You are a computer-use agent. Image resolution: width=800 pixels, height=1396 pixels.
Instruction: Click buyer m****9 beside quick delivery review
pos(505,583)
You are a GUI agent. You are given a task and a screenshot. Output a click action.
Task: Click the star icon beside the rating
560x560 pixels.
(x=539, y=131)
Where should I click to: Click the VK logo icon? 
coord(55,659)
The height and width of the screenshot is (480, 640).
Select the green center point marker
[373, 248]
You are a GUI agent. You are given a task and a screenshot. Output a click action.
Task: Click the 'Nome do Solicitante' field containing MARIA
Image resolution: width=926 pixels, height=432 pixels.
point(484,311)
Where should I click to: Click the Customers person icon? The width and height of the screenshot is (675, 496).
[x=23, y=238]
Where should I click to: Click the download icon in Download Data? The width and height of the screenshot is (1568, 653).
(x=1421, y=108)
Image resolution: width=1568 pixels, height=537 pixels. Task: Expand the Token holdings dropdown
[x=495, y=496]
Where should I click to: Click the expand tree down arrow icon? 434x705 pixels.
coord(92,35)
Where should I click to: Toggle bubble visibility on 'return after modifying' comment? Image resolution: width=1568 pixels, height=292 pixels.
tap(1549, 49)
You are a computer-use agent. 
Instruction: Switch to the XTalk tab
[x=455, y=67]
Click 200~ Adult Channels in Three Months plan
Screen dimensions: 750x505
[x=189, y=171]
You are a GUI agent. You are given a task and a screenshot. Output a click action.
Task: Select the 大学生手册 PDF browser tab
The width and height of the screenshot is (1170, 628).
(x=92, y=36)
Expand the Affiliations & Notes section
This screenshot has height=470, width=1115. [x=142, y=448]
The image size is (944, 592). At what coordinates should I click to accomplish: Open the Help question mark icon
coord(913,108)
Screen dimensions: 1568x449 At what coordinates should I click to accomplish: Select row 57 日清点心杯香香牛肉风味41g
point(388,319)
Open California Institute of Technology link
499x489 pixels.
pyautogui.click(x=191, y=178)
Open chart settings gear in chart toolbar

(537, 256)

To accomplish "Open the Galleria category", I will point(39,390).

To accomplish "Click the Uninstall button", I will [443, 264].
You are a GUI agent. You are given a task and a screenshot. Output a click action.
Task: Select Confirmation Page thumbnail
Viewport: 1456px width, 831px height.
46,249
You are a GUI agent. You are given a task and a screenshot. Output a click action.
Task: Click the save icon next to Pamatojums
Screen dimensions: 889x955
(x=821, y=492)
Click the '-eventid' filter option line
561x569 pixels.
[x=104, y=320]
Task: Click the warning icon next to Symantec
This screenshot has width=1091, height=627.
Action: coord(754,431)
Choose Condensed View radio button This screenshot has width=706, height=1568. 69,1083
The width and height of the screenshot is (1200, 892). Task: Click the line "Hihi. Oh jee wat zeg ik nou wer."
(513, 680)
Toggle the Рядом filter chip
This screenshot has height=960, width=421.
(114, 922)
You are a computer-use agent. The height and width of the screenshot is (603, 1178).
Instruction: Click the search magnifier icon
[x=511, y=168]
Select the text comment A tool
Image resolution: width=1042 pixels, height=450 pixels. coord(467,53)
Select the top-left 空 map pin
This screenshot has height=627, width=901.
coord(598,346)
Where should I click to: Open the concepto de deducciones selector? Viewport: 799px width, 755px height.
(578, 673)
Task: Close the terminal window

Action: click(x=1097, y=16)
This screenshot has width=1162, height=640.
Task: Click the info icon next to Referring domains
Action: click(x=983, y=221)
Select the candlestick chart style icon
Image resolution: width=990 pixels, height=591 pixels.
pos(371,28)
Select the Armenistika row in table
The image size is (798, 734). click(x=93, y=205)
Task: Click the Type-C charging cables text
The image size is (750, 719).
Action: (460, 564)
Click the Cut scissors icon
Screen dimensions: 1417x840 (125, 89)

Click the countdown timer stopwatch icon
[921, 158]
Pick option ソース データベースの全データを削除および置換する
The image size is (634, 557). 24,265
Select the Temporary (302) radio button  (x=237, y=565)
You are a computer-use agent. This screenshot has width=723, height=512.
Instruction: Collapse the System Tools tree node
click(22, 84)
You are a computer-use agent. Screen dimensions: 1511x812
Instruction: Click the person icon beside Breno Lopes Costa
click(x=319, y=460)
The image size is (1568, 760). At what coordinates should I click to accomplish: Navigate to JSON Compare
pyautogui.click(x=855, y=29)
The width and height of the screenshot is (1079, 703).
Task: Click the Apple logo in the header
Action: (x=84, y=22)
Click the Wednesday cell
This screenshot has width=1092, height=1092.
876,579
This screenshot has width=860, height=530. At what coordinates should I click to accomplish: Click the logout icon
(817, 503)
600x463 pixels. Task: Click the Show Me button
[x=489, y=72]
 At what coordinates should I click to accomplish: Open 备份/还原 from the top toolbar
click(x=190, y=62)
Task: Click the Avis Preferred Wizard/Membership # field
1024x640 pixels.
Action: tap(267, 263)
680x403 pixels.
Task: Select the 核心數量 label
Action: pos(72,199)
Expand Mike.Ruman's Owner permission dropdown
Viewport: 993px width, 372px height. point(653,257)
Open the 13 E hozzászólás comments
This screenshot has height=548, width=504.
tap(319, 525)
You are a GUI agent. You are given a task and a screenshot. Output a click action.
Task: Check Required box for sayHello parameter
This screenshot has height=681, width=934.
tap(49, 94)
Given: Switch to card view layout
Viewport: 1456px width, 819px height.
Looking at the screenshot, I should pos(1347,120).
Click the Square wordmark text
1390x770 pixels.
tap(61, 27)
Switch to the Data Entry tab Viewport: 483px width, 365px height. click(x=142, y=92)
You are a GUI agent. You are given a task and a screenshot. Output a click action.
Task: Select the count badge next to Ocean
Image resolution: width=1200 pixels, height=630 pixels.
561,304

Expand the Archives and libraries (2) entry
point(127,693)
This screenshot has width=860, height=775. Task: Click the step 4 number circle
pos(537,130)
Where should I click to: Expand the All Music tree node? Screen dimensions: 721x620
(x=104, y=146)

== == ==

Return the listing exactly as it was given to you, with every line intact.

You are a computer-use agent. Image resolution: width=800 pixels, height=1396 pixels.
Instruction: Click buyer m****9 beside quick delivery review
pos(505,583)
You are a GUI agent. You are given a task and a screenshot. Output a click action.
Task: Click the star icon beside the rating
560x560 pixels.
(x=539, y=131)
Where should I click to: Click the VK logo icon? 
coord(55,659)
The height and width of the screenshot is (480, 640).
Select the green center point marker
[373, 248]
You are a GUI agent. You are given a task and a screenshot. Output a click action.
Task: Click the 'Nome do Solicitante' field containing MARIA
Image resolution: width=926 pixels, height=432 pixels.
point(484,311)
Where should I click to: Click the Customers person icon? The width and height of the screenshot is (675, 496).
[x=23, y=238]
Where should I click to: Click the download icon in Download Data? The width and height of the screenshot is (1568, 653).
(x=1421, y=108)
Image resolution: width=1568 pixels, height=537 pixels. Task: Expand the Token holdings dropdown
[x=495, y=496]
Where should I click to: Click the expand tree down arrow icon? 434x705 pixels.
coord(92,35)
Where should I click to: Toggle bubble visibility on 'return after modifying' comment? Image resolution: width=1568 pixels, height=292 pixels.
tap(1549, 49)
You are a computer-use agent. 
Instruction: Switch to the XTalk tab
[x=455, y=67]
Click 200~ Adult Channels in Three Months plan
Screen dimensions: 750x505
[x=189, y=171]
You are a GUI agent. You are given a task and a screenshot. Output a click action.
Task: Select the 大学生手册 PDF browser tab
The width and height of the screenshot is (1170, 628).
(x=92, y=36)
Expand the Affiliations & Notes section
This screenshot has height=470, width=1115. [x=142, y=448]
The image size is (944, 592). At what coordinates should I click to accomplish: Open the Help question mark icon
coord(913,108)
Screen dimensions: 1568x449 At what coordinates should I click to accomplish: Select row 57 日清点心杯香香牛肉风味41g
point(388,319)
Open California Institute of Technology link
499x489 pixels.
pyautogui.click(x=191, y=178)
Open chart settings gear in chart toolbar

(537, 256)

To accomplish "Open the Galleria category", I will point(39,390).

To accomplish "Click the Uninstall button", I will [443, 264].
You are a GUI agent. You are given a task and a screenshot. Output a click action.
Task: Select Confirmation Page thumbnail
Viewport: 1456px width, 831px height.
46,249
You are a GUI agent. You are given a task and a screenshot. Output a click action.
Task: Click the save icon next to Pamatojums
Screen dimensions: 889x955
(x=821, y=492)
Click the '-eventid' filter option line
561x569 pixels.
[x=104, y=320]
Task: Click the warning icon next to Symantec
This screenshot has width=1091, height=627.
Action: coord(754,431)
Choose Condensed View radio button This screenshot has width=706, height=1568. 69,1083
The width and height of the screenshot is (1200, 892). Task: Click the line "Hihi. Oh jee wat zeg ik nou wer."
(513, 680)
Toggle the Рядом filter chip
This screenshot has height=960, width=421.
(114, 922)
You are a computer-use agent. The height and width of the screenshot is (603, 1178).
Instruction: Click the search magnifier icon
[x=511, y=168]
Select the text comment A tool
Image resolution: width=1042 pixels, height=450 pixels. coord(467,53)
Select the top-left 空 map pin
This screenshot has height=627, width=901.
coord(598,346)
Where should I click to: Open the concepto de deducciones selector? Viewport: 799px width, 755px height.
(578, 673)
Task: Close the terminal window

Action: click(x=1097, y=16)
This screenshot has width=1162, height=640.
Task: Click the info icon next to Referring domains
Action: click(x=983, y=221)
Select the candlestick chart style icon
Image resolution: width=990 pixels, height=591 pixels.
pos(371,28)
Select the Armenistika row in table
The image size is (798, 734). click(x=93, y=205)
Task: Click the Type-C charging cables text
The image size is (750, 719).
Action: (460, 564)
Click the Cut scissors icon
Screen dimensions: 1417x840 (125, 89)

Click the countdown timer stopwatch icon
[921, 158]
Pick option ソース データベースの全データを削除および置換する
The image size is (634, 557). 24,265
Select the Temporary (302) radio button  (x=237, y=565)
You are a computer-use agent. This screenshot has width=723, height=512.
Instruction: Collapse the System Tools tree node
click(22, 84)
You are a computer-use agent. Screen dimensions: 1511x812
Instruction: Click the person icon beside Breno Lopes Costa
click(x=319, y=460)
The image size is (1568, 760). At what coordinates should I click to accomplish: Navigate to JSON Compare
pyautogui.click(x=855, y=29)
The width and height of the screenshot is (1079, 703).
Task: Click the Apple logo in the header
Action: (x=84, y=22)
Click the Wednesday cell
This screenshot has width=1092, height=1092.
876,579
This screenshot has width=860, height=530. At what coordinates should I click to accomplish: Click the logout icon
(817, 503)
600x463 pixels. Task: Click the Show Me button
[x=489, y=72]
 At what coordinates should I click to accomplish: Open 备份/还原 from the top toolbar
click(x=190, y=62)
Task: Click the Avis Preferred Wizard/Membership # field
1024x640 pixels.
Action: tap(267, 263)
680x403 pixels.
Task: Select the 核心數量 label
Action: pos(72,199)
Expand Mike.Ruman's Owner permission dropdown
Viewport: 993px width, 372px height. point(653,257)
Open the 13 E hozzászólás comments
This screenshot has height=548, width=504.
tap(319, 525)
You are a GUI agent. You are given a task and a screenshot. Output a click action.
Task: Check Required box for sayHello parameter
This screenshot has height=681, width=934.
tap(49, 94)
Given: Switch to card view layout
Viewport: 1456px width, 819px height.
Looking at the screenshot, I should pos(1347,120).
Click the Square wordmark text
1390x770 pixels.
tap(61, 27)
Switch to the Data Entry tab Viewport: 483px width, 365px height. click(x=142, y=92)
You are a GUI agent. You are given a task and a screenshot. Output a click action.
Task: Select the count badge next to Ocean
Image resolution: width=1200 pixels, height=630 pixels.
561,304

Expand the Archives and libraries (2) entry
point(127,693)
This screenshot has width=860, height=775. Task: Click the step 4 number circle
pos(537,130)
Where should I click to: Expand the All Music tree node? Screen dimensions: 721x620
(x=104, y=146)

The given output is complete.